British author Anthony Burgess was not pleased when his American publisher insisted that his novel A Clockwork Orange appear without its original final chapter. Stanley Kubrick's iconic film also nixed the book's conclusion, which makes room for the redemption of its antihero Alex, an ultraviolent teenage menace to society. Burgess's original ending does appear, however, in the all-male, muscularly choreographed adaptation now running at New World Stages. Director Alexandra Spencer-Jones based this British import of A Clockwork Orange on Burgess's own play adaptation (first performed in 1998). Her testosterone-fueled, overtly homoerotic version diverges from the novel in its own ways, yet for 90 fast-paced minutes, this sexy, heart-pounding production never fails to entertain.
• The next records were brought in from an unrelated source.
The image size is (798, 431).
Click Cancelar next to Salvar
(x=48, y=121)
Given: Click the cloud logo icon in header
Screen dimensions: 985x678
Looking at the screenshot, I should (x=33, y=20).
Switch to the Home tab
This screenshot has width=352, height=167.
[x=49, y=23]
The story follows 15-year-old, classical-music-loving Alex deLarge (stunningly performed by Jonno Davies, also the show's fight captain) and his band of Droogs ("bros" in the boys' Russian-influenced teenage slang, Nadsat) as they create mayhem throughout their city. "What's it gonna be then, eh?" asks Alex as they drink drug-spiked beverages at the Korova Milk Bar. As usual, the Droogs — Dim (Sean Patrick Higgins), Georgie (Matt Doyle), and Pete (Misha Osherovich) — set out for a night of thieving, rape, and "ultraviolence." However, after a robbery goes very wrong, probation officer Mr. Deltoid (Timothy Sekk) and the law catch up with Alex and cart him off to prison, where a new brainwashing technique promises to rehabilitate violent offenders and turn them into peaceful citizens.

After submitting himself to this treatment, Alex experiences physical pain whenever he feels a violent impulse, but that presents a moral quandary for Alex's Chaplain (Sekk): "Is a man who chooses to be bad in some ways better than a man who is forced to be good?" Alex has little interest in philosophical questions about free will; he just wants his freedom. But after he's released from prison, Alex finds himself in the hands of political groups who want to use him for their own purposes. Ultimately, he'll have to decide the kind of man he wants to be.

Many of the novel's events are telescoped in this adaptation, so those unfamiliar with the book or film have to make imaginative leaps to keep up with the rapidly changing scenes. Yet most of the major plot points are made clear through physical storytelling (dance captain Aleksander Varadian keeps the energetic cast moving) as well as the dialogue (much of the Droogs' Nadsat vocabulary can be deciphered from context). With nine actors playing three dozen characters, Spencer-Jones directs the play with just enough detail to capture the story's big ideas.

Provocative as those ideas are, however, the story often takes a back seat to other elements of the production, such as the chiseled, bare-chested actors who gyrate, dance-fight, and occasionally lock lips onstage. Ironically, this decidedly homoerotic sensibility feels appropriate in the context of Burgess's hypermasculine tale; sex, for Alex, is a way to assert power and domination over others, including his Droogs. Dehumanizing his victims makes gender a peripheral detail.

The show's violent, sexually charged energy is pumped up even more by an exciting soundtrack that includes (along with selections from Alex's favorite composer, Beethoven) songs like Frankie Goes to Hollywood's "Relax" and David Bowie's "We Are the Dead" (Emma Wilk created the pulsating sound design), and Jennifer A. Jacob's costumes accentuate the physiques of the muscle-flexing cast with simple tank tops and suspenders.

Missing from this production is the graphic depiction of the brutal violence committed by Alex and the Droogs in the novel (and the film). As with the gang wars between the Jets and the Sharks in West Side Story, the highly stylized choreography tamps down the viciousness. But that's not a bad thing. More important than the story's notorious violence is Burgess's concern with free will and Alex's ability to choose. Those ideas are returned to the story in this thought-provoking, eye-catching Clockwork.